WorldWide Retail Exchange LLC today announced its selection of IBM Corp. and webMethods Inc. to provide the integration that technology members will need to participate in its business-to-business electronic marketplace.
The two vendors will provide technology to support the internal application-to-application integration of the exchange's core product and services platform, as well as the business-to-business integration between the exchange and its members, according to the statement by WorldWide Retail Exchange (WWRE).
Alexandria, Va.-based WWRE said it expects Fairfax, Va.-based webMethods to provide it with "a combination of enterprise application integration and business process management capabilities." It also said IBM will work with WWRE and its members to offer WebSphere software, "which enables users to create, execute and manage business processes."
No further details were available before deadline, and WWRE was unable to arrange an interview with a spokesperson for further comment.
WWRE boasts some of the world's largest retailers among its 59 members, including Albertson's Inc., Best Buy Co., CVS Corp., The Gap Inc., J.C. Penney Co., Kmart Corp., Rite Aid Corp., Safeway Inc., Target Corp. and Walgreen Co.
Janet Suleski, an analyst at Boston-based AMR Research Inc., said WWRE has been making lots of systems selections during the last four months. "It indicates that WWRE has made it past that first stage of existence and is now moving into a very healthy second stage," she said.
During a year when many business-to-business exchanges have been struggling, the vendor selection represents progress, said Randy Covill, another analyst at AMR. "It's not that selecting a vendor is a guarantee of success. But if you're not doing that at all, then you can't advance to the next level of services," he said. "People are selecting these vendors because it will enable them to provide more services to their members."
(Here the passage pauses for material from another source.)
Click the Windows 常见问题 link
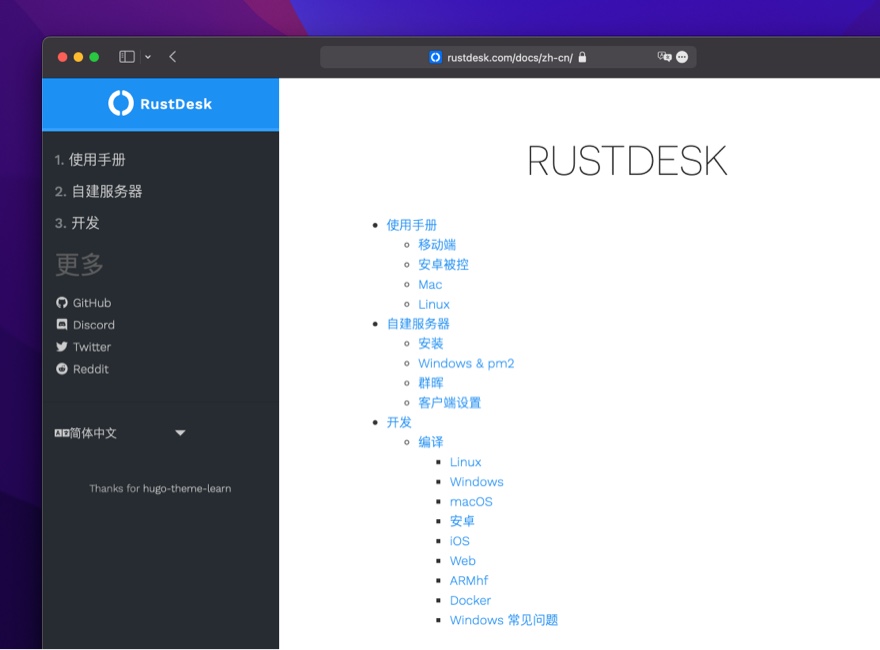 tap(504, 620)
But Ken Vollmer, an analyst at Cambridge, Mass., based Giga Information Group, said it's unusual for a customer to select two different vendors for its integration functionality. He also expressed puzzlement at the selection of webMethods and IBM, given that both propose to manage business processes. "Something doesn't make sense," he said.
"Normally, [an] organization will always, always try to zero in on one [vendor] organization to limit the potential for finger-pointing and problems if the implementation doesn't go right," Vollmer said. "It's much easier to work with one vendor than it is [to work with] two. So in this case, it would seem like this type of arrangement could easily serve to complicate the implementation process."
Asked about that, a WWRE spokesperson said in an e-mailed response: "One of the primary advantages the WWRE brings to its members is a technology agnostic approach -- one in which we look to the best technology for our members without preferential treatment for any of our vendors. By selecting both IBM and WebMethods as our providers, we can ensure that our members have flexibility and a choice between compatible technologies and that they can select the middleware solution that is best suited to their particular infrastructures."
WWRE said in its statement that by using the webMethods and IBM products, it hopes to lower integration and implementation costs, improve collaboration among trading partners, simplify the integration of WWRE applications to member legacy systems and accommodate disparate applications and technologies across its global membership base.